## [Objectives]
**A)** According to the kubicluster text, where do the private keys reside?
**B)** Rewrite the paragraph in the kubicluster text that begins "everything cluster-specific to spin up" as a short list, keeping its main facts.
**C)** Continue the kubicluster text after its final sentence.

-- start Text section --

Other tutorials, that might be more fitting for your future use cases

https://kubernetes-tutorial.schoolofdevops.com/
Kubernetes the Hard Way (Original, Google Cloud Platform): https://github.com/kelseyhightower/kubernetes-the-hard-way
Kubernetes the Hard Way (Open Stack Edition): https://github.com/e-minguez/kubernetes-the-hard-way-openstack
Kubernetes the Hard Way (VirtualBox Edition): https://github.com/mmumshad/kubernetes-the-hard-way
My Own Kind (using Containers only, executable shell scripts that can be examined, similar to kubicluster, but with a different focus): https://github.com/my-own-kind/mokctl#kubernetes-the-hard-way—on-your-laptop

Basic Ideas / “Features”

General

use kubicluster from the master hypervisor in your cluster to manage your kubernetes cluster across all hypervisors (not yet supported, currently only one hypervisor is supported)
everything cluster-specific to spin up controlleres and worker nodes and extend the cluster using more hypervisors resides in your working directory ./work. This includes things like kubicluster certs, configs, base images, etc., so backup/restore procedures are easy to setup - just backup this directory by your favorite means (e.g. tracking this directory as a separate git repository - despite the flaw that committing huge binaries like image files is considered bad practice ;-)
private keys are residing inside the master hypervisor and are NOT accessible from within the kubicluster (from controller nodes or worker nodes)

-- end Text section --
-- start Dataset rows --

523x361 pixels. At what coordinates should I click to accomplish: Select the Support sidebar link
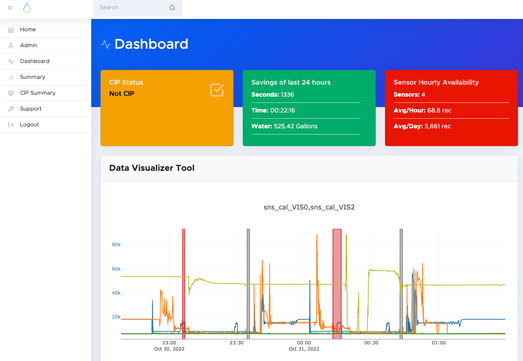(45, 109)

-- end Dataset rows --
-- start Dataset rows --

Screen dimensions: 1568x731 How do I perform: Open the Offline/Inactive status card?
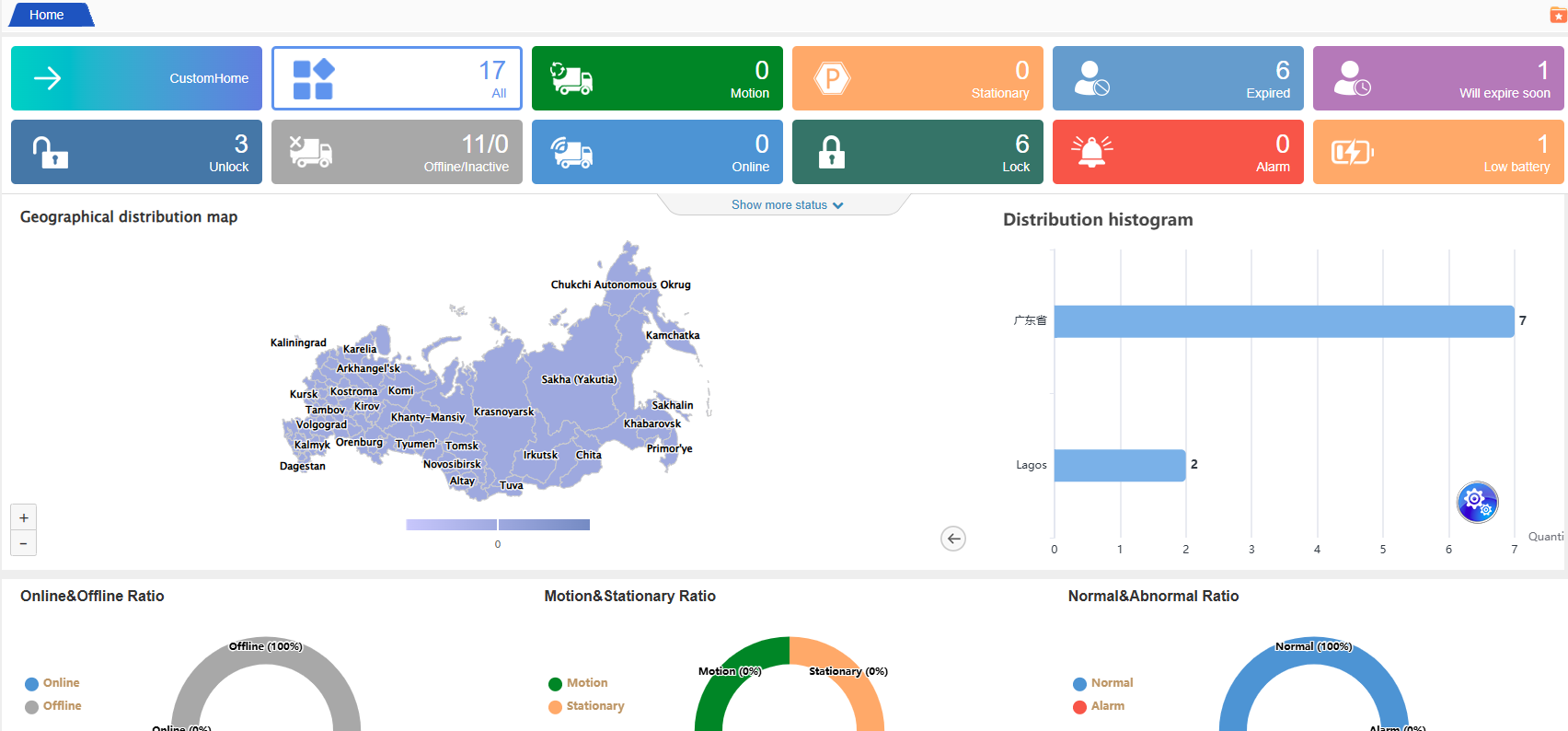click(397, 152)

-- end Dataset rows --

## [Outputs in order]
**A)** Inside the master hypervisor, where they are not accessible from the controller nodes or worker nodes.

**B)**
- Everything cluster-specific that is needed to spin up controller and worker nodes and to extend the cluster with more hypervisors lives in the working directory ./work.
- This includes kubicluster certs, configs and base images.
- Backup and restore are easy to set up: back up this directory by any means you like.
- One option is to track the directory as a separate git repository, although committing huge binaries such as image files is considered bad practice.

**C)**
Architecture of the resulting cluster

Everything should run inside virtual machines, so we can easily (re)create a cluster on a hypervisor with affecting the hypervisor and port the cluster to a different hypervisor / server easily.

There are 4 Layers in our cluster:

(1) The hypervisor: responsible for running the virtual machines
(2) The virtual machines: the term for them in kubernetes is “node”, a node is either a controller (coordinating the cluster) or a worker (running workloads / pods consisting of one or more containers)
(3) The cluster layer:
- (3a) data store: this is usually an etcd data store (which in development environments is usually installed directly onto one or more controllers)
- (3b) controller = kube-apiserver + kube-controller-manager + kube-scheduler: kube-apiserver is usually the interface through which the other controllers and the worker nodes communicate with the “kube-controller-manager”
- (3c) worker = kubelet + high-level runtime + low-level-runtime + cni-plugins and other extensions: kubelet organises the workloads assigned to the worker and runs the pods in a given high-level + low-level runtime combination
(4) The workload layer = pods + networking: consists of the pods communicating with each other and the outside world through a defined cluster networking solution

To setup a cluster from scratch, each layer has to be setup consecutively from (1) to (4).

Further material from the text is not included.